Man and skincare
You might think that men’s facial skin is more resilient than women’s, and that it has a sturdier protective layer.
That might lead you to believe that you don’t really need to use facial skincare products but you’re a bit misguided. Here’s why. Men’s and women’s facial skin are different (and we’ll get to that in a second), but regardless, you need to care for your facial skin for the same reasons you need to care for your hair, your
teeth, and your digestive system – because lack of care accelerates the effects of aging.Our skin is a living tissue. It is vulnerable to harmful effects of air pollution, dietary habits and, unfortunately, to the passage of time. You should be relieved to know, however, that skincare products have a real, noticeable impact. They protect the skin, they boost blood circulation, and they are loaded with active ingredients,
vitamins, and fatty acids that nourish the skin.
Skincare Tips for Men
Consider product labels and ingredients.
The skin care products you choose will depend on your
skin type. If you have acne-prone skin, look for cleansers and moisturizers
that say, “oil free” or “non-comedogenic,” as these won’t clog your pores. If
you have sensitive skin, use mild, “fragrance free” products, as products
containing fragrances can leave skin feeling irritated and dry. However, beware
of products labeled “unscented,” as many of these contain masking fragrances
that can still irritate your skin.
Watch your shaving technique.
For some men, multi-blade razors can work too well or
shave too closely to your skin. If you often experience razor bumps, razor
burns, or ingrown hairs, use a single- or double-blade razor instead and do not
stretch your skin taut while shaving. Before you shave, wet your skin and hair
to soften it. Use a moisturizing shaving cream and shave in the direction of
hair growth. Rinse after each swipe of the razor, and change your blade after
five to seven shaves to minimize irritation.
Woman and skincare
The hormone testosterone determines the masculine characteristics of male skin and gives it a different structure to female skin. While every man’s skin is unique, in general, male skin – on both the face and the body – is thicker, oilier and ages differently.Male skin is, on average, approximately 20% thicker than female skin. It contains more collagen and has a tighter, firmer appearance.The collagen content of male skin reduces at a constant rate. Female skin is affected later in life, especially after the menopause.

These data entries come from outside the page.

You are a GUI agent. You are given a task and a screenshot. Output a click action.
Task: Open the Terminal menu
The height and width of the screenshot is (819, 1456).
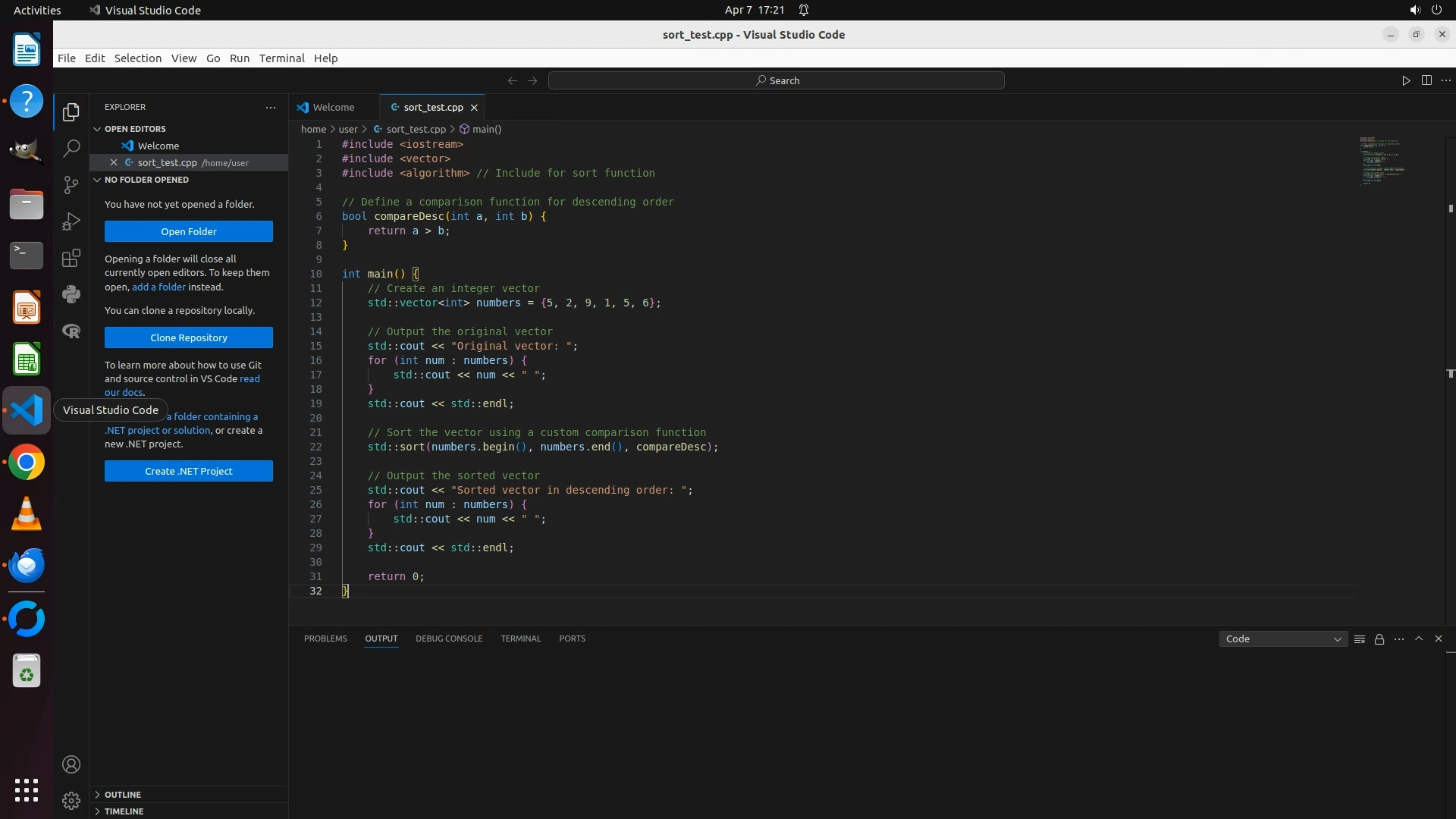[x=281, y=58]
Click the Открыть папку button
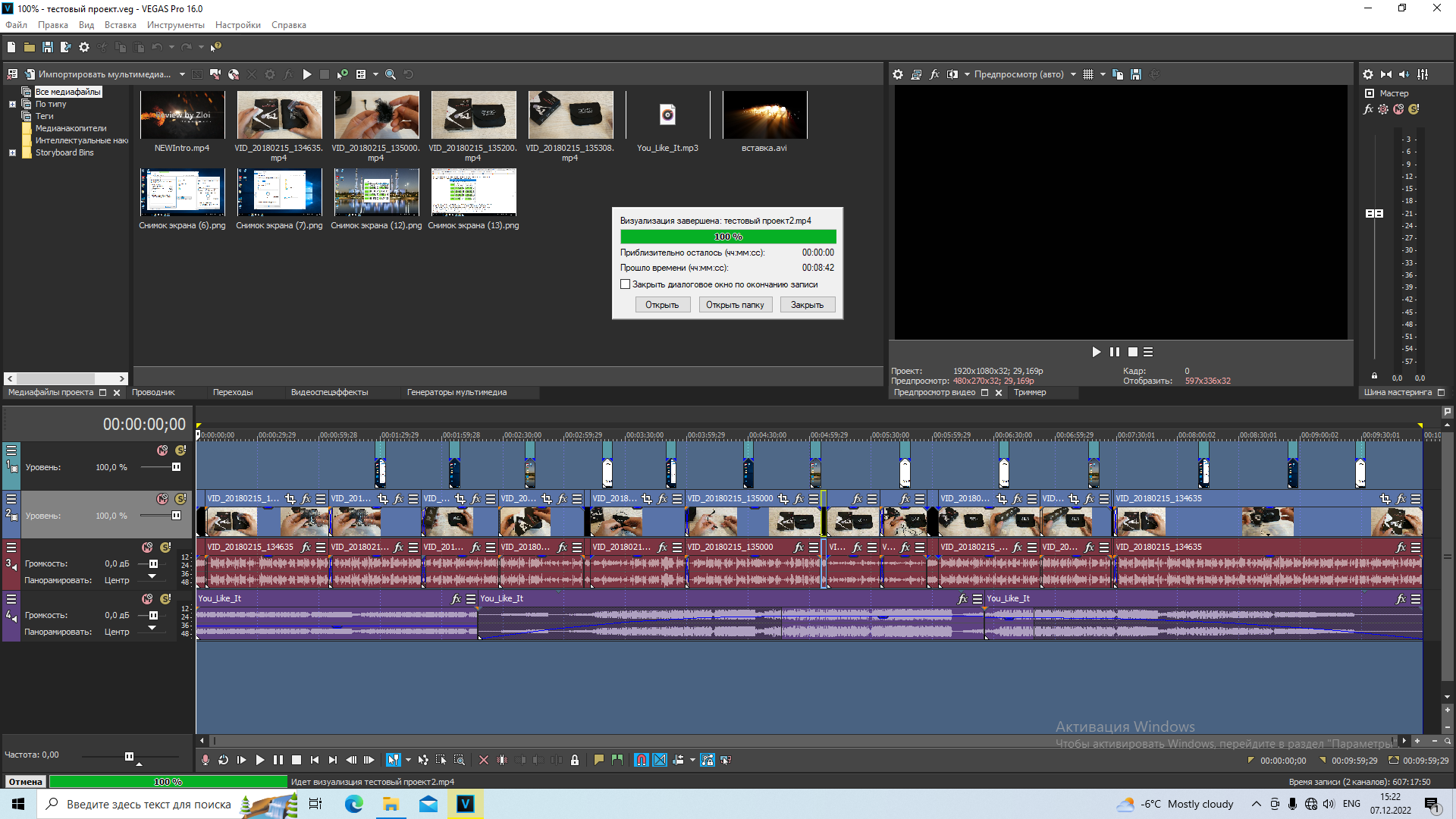Viewport: 1456px width, 819px height. (734, 305)
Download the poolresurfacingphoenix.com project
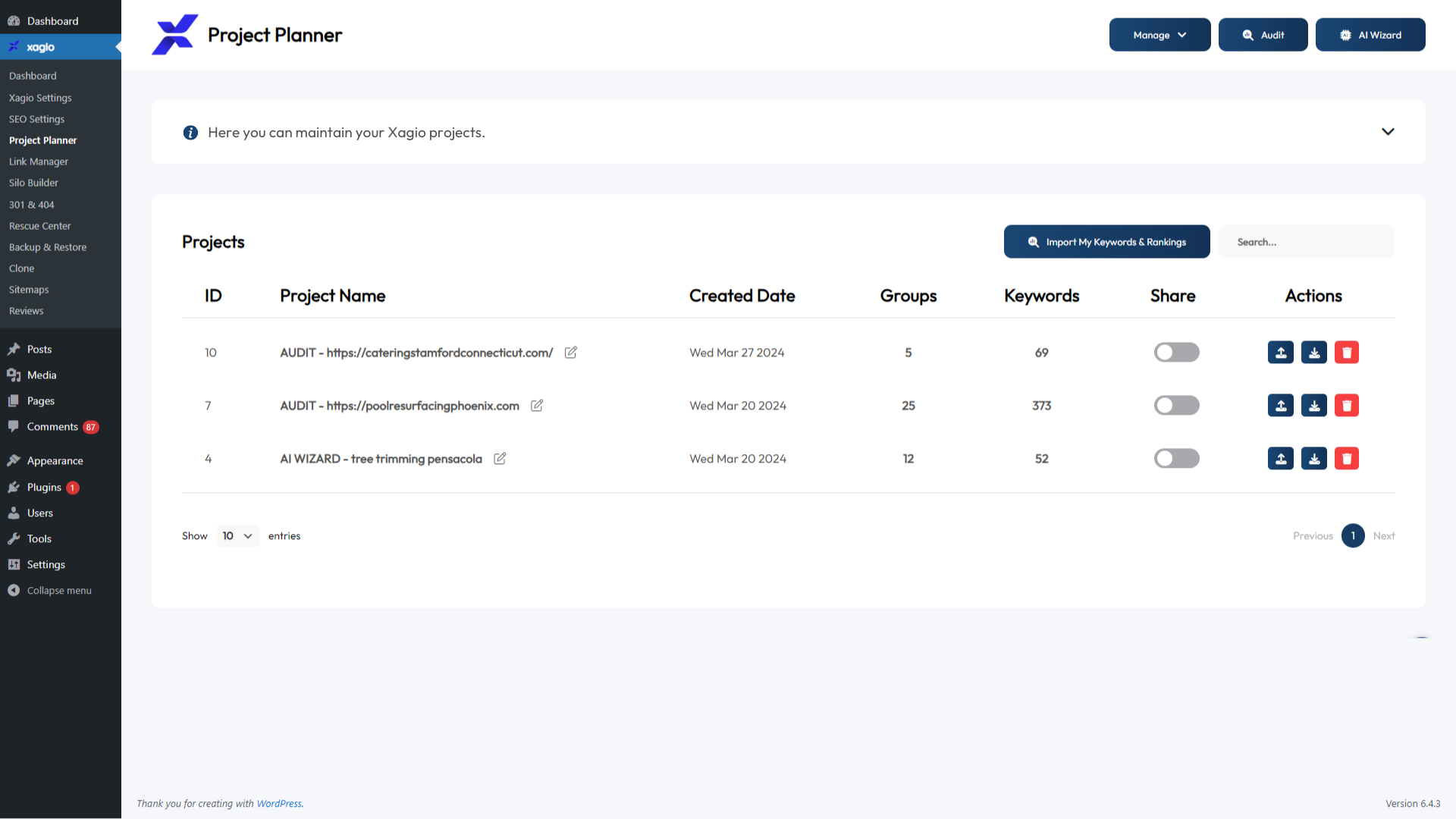Image resolution: width=1456 pixels, height=819 pixels. [x=1313, y=405]
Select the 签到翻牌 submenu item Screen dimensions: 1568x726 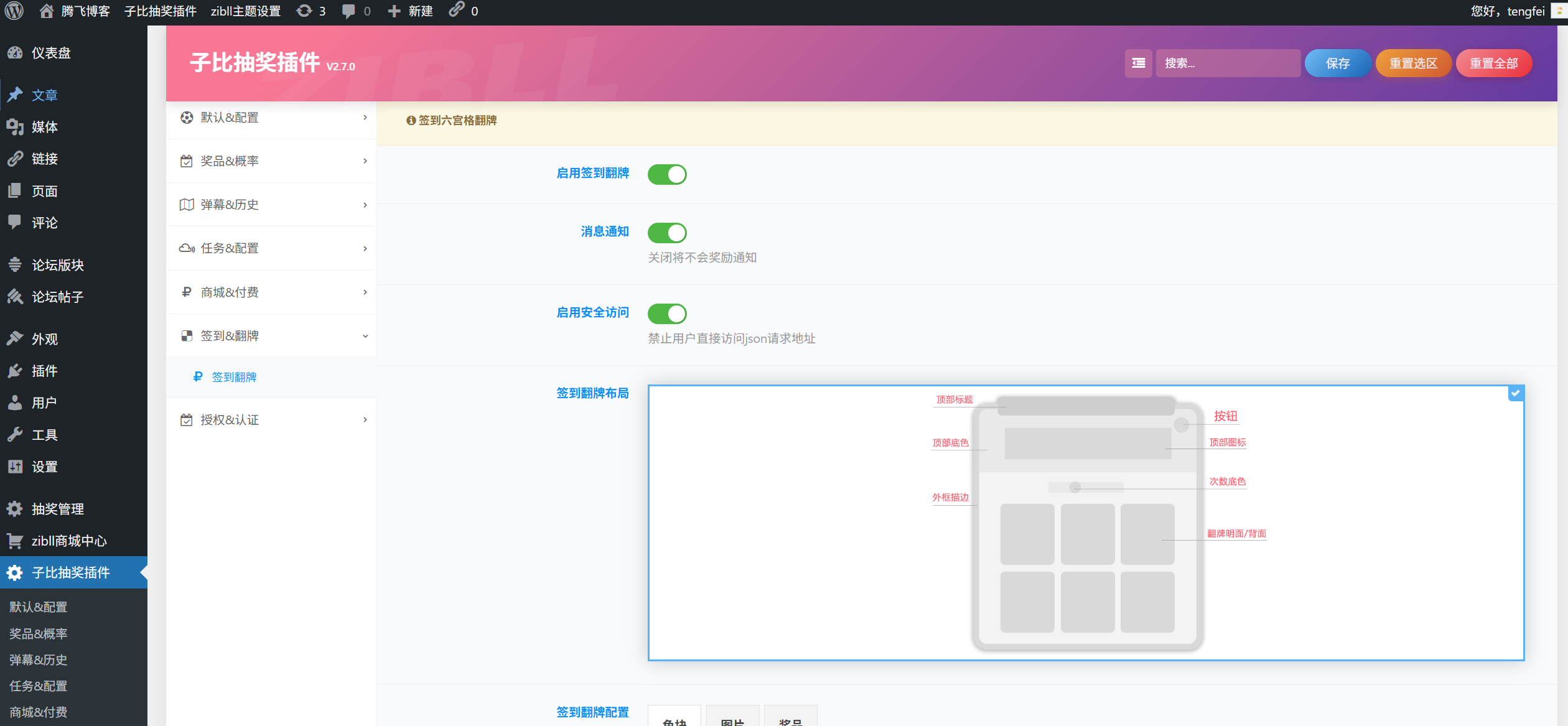click(x=234, y=377)
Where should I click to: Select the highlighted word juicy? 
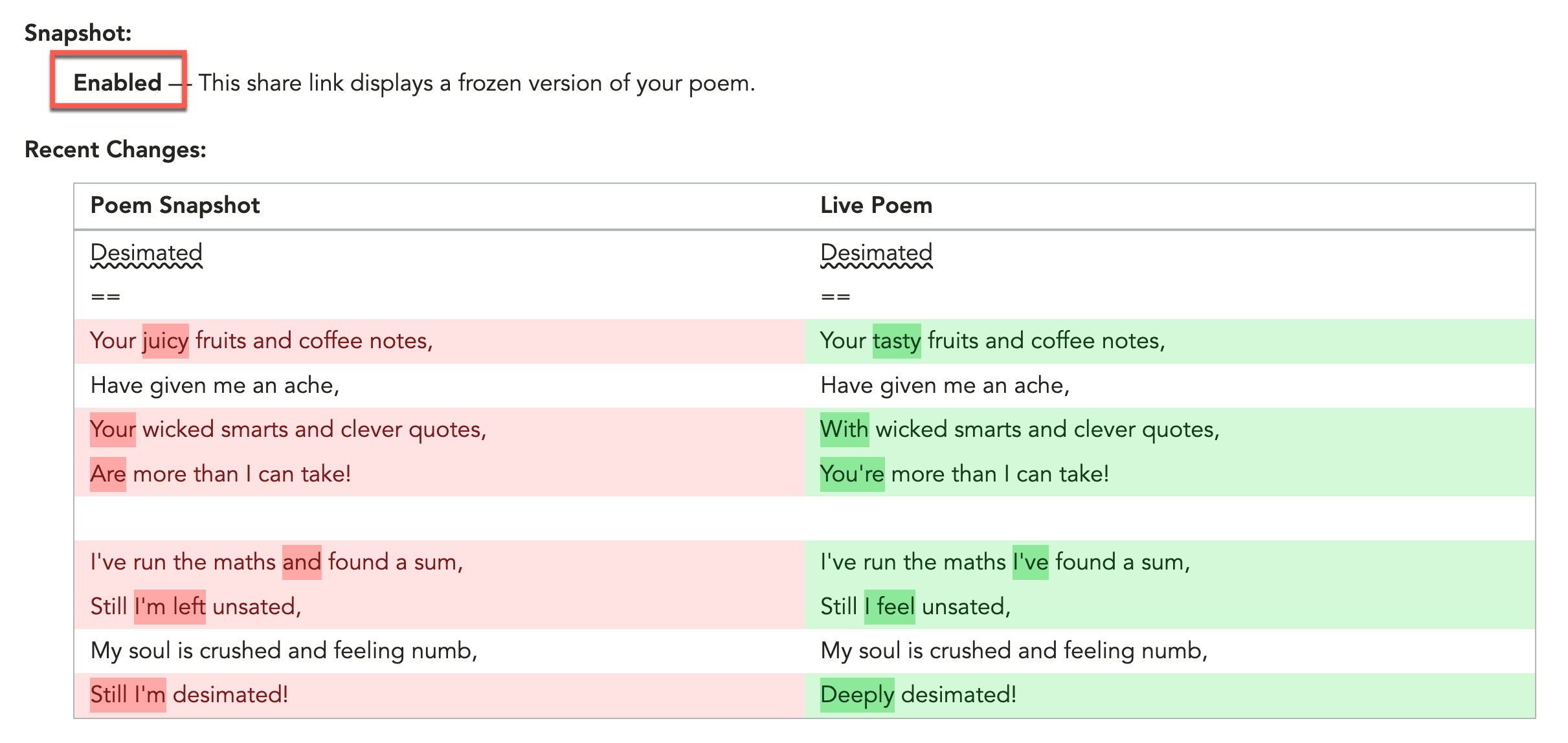[164, 340]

Female skin then thins more dramatically and the effects are more pronounced than in male skin.
Men have more active sebaceous glands,
and therefore more pores, than women. Both their sebaceous glands and their
pores are larger than those of women.Sebum production is double that of women,
so male skin is oilier and shinier than female skin. As a result its ph is lower than that of a female skin and is prone to impurities and acne.